Government social welfare programs like Social Security, Medicare, Medicaid and unemployment insurance made up 35% of all public and private wages and salaries last year.

Naturally, Cafferty didn’t credit quasi-competitor CNBC on this one and he flat accepted that folks on Social Security (who make up a disproportionate share of his viewership, I might note) are welfare recipients.

What did he get wrong? Read my original post for the full debunking, but here’s a synopsis: So-called personal current transfer receipts like Social Security payments, Medicare, and unemployment benefits are not included in the Bureau of Economic Analysis’s wages and salaries numbers, which totaled $6.4 trillion last year.

How’d they get that 35 percent handout number then? By erroneously dividing the $2.2 trillion of transfer receipts into wages and salaries. You can’t do that. They also included health care payments like Medicare and Medicaid in the numerator but didn’t include them in the wages and salaries denominator. That makes no sense, and it ought to be obvious to any halfway numerate person (which I’ll admit excludes many of my fellow journalists) that it doesn’t.

The study also excluded capital income. If you add all that together, the “handouts” percentage comes to 18 percent of personal income.

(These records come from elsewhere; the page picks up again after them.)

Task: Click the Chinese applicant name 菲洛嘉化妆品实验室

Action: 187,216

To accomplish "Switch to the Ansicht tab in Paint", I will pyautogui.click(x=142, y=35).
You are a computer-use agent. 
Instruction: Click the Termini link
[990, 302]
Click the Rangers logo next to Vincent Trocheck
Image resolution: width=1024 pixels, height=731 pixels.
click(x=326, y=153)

But that’s only if you accept that things like Social Security and veterans disability payments are welfare. I don’t and neither do most people. All workers pay into Social Security and get money out according to how much they (or their immediate family member, in the case of a widow or orphan) have paid in. You don’t pay, you don’t get. That’s insurance, not welfare.

Take out Social Security and veterans benefits (which they earned, after all, serving our country) and you drop down to about 10 percent of personal income, and that 10 percent includes things like Medicare, which is also something of a social-insurance program with taxes taken out during working years explicitly to fund it. Here’s the BEA numbers. Look at them yourself:

Rush Limbaugh couldn’t even get the false report right, saying repeatedly that 35 percent of people live off handouts, when the report says falsely that 35 percent of wages and salaries are.

One-third of us don’t earn anything. One-third of us live totally on handouts.

The incredible thing about Limbaugh is that after ranting on and on about welfare laziness and handouts, he got two calls from conservatives on disability and Social Security and exempted them both from their inner conflicts over taking checks from the gubmint. Read Andrew Sullivan on that.

(Picking at Limbaugh for being wrong about facts could be a full-time job, but it’s worth noting the falsehoods here:

Yeah, and look at Europe. Are they a world power, a leader in anything? They have lost their countries. They’ve lost their borders. They’re losing their cultures. They have all these cradle-to-grave programs. They’ve got 14% unemployment. They’ve got rampant poverty. They’ve got people that cannot get treated for months in line for simple medical procedures.